Diel variability in seawater pH relates to calcification and benthic community structure on coral reefs

Abstract

Community structure and assembly are determined in part by environmental heterogeneity. While reef-building corals respond negatively to warming (i.e. bleaching events) and ocean acidification (OA), the extent of present-day natural variability in pH on shallow reefs and ecological consequences for benthic assemblages is unknown. We documented high resolution temporal patterns in temperature and pH from three reefs in the central Pacific and examined how these data relate to community development and net accretion rates of early successional benthic organisms. These reefs experienced substantial diel fluctuations in temperature (0.78°C) and pH (>0.2) similar to the magnitude of 'warming' and 'acidification' expected over the next century. Where daily pH within the benthic boundary layer failed to exceed pelagic climatological seasonal lows, net accretion was slower and fleshy, non-calcifying benthic organisms dominated space. Thus, key aspects of coral reef ecosystem structure and function are presently related to natural diurnal variability in pH.

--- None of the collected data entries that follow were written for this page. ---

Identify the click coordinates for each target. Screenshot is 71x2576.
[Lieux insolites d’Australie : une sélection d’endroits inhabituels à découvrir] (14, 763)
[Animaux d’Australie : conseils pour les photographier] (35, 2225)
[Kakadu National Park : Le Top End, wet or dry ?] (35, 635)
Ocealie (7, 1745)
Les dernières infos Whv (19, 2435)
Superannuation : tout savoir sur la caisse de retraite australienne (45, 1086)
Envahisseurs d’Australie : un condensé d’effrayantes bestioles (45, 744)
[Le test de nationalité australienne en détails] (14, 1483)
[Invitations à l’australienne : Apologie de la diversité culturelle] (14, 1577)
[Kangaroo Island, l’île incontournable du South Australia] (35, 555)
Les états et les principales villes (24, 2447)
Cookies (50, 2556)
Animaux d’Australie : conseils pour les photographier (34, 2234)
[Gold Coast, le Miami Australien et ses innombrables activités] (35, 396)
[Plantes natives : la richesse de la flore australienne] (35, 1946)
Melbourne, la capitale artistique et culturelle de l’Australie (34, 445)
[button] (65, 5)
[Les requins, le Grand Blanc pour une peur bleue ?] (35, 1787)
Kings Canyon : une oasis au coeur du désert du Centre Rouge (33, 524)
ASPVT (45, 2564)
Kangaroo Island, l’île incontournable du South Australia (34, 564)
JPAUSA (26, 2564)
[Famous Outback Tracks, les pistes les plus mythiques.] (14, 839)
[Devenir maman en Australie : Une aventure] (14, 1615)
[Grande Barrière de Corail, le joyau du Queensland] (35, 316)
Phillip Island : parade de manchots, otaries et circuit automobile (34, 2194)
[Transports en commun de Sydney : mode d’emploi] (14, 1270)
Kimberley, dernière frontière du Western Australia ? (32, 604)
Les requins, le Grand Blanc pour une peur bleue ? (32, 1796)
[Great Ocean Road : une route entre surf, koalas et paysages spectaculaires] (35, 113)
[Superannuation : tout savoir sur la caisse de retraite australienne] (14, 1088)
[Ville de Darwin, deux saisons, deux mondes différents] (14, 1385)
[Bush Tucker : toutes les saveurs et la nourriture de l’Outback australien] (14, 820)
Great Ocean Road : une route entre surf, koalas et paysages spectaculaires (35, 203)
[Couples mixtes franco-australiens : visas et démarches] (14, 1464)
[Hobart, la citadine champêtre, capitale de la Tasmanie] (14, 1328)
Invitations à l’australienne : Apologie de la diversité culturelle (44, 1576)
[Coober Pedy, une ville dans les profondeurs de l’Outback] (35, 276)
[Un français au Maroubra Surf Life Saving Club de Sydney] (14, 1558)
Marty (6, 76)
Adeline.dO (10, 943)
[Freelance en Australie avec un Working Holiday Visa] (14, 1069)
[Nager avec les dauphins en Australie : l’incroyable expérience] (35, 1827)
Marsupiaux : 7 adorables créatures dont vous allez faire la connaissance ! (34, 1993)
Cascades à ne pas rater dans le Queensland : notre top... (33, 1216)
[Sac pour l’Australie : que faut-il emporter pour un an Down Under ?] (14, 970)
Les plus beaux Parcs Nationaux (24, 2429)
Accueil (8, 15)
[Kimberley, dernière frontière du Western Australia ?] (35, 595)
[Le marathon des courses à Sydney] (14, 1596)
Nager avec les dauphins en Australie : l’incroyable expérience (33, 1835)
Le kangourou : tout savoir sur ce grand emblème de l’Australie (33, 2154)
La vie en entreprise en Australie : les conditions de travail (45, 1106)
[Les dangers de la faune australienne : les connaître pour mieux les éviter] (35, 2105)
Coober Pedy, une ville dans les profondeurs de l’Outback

Figure 1. Site locations and continuously logged data (1 hr interval) using the SeaFET sensors.

Data are low-pass filtered (period = 2 hrs). The solid black lines in the pH and temperature plots represent a regional climatological mean (e.g. pH_cm), generated by combining the World Ocean Atlas 2009 (WOA09) data, the Takahashi pCO₂ climatology , and the A_T climatology of Lee et al. . In the pH plots, the dashed lines are the pH_csl values at the climatological seasonal low. FR = forereef, RT = reef terrace.

Figure 2. Results of image analyses on Calcification Acidification Units (CAUs).

a) Percent cover of the various ecological functional groups. Green bands = ‘fleshy’ invertebrate and algae species. The mineralogy for calcifying species is indicated in the figure legend. b) Original variable vectors of the CAP analysis overlaid as a bi-plot (Spearman Rank correlations >0.5) for both the biological and physio-chemical data from each site. The biological vector colors correspond to functional groups listed in (a).

Figure 3. Relationship between net calcification or percent cover analyses on CAUs and relevant pH metrics.

a) Means (± SE) of net reef calcification for total CaCO₃ and each polymorph of CaCO₃ against mean (± SE) daily ∑ pH·hrs above pH_csl. Both total net accretion (Y = 6.86x +0.96; F = 7.78, R = 0.813, P = 0.0444) and high Mg calcite calcification rate (Y = 7.75x +0.47; F = 12.26, R = 0.868, P = 0.0249) are related to mean daily ∑ pH·hrs above pH_csl. b) Percent cover of all calcifiers and for each polymorph of CaCO₃ against mean (± SE) daily ∑ pH·hrs above pH_csl. Only the percent cover of high Mg calcite is positively related to ∑ pH·hrs above pH_csl (Y = 83.81x +48.52; F = 12.747, R = 0.872, P = 0.0234). Percent cover of calcitic organisms is negatively related to ∑ pH·hrs above pH_csl (Y = 14.85–29.21x; F = 17.502, R = −0.902, P = 0.0139).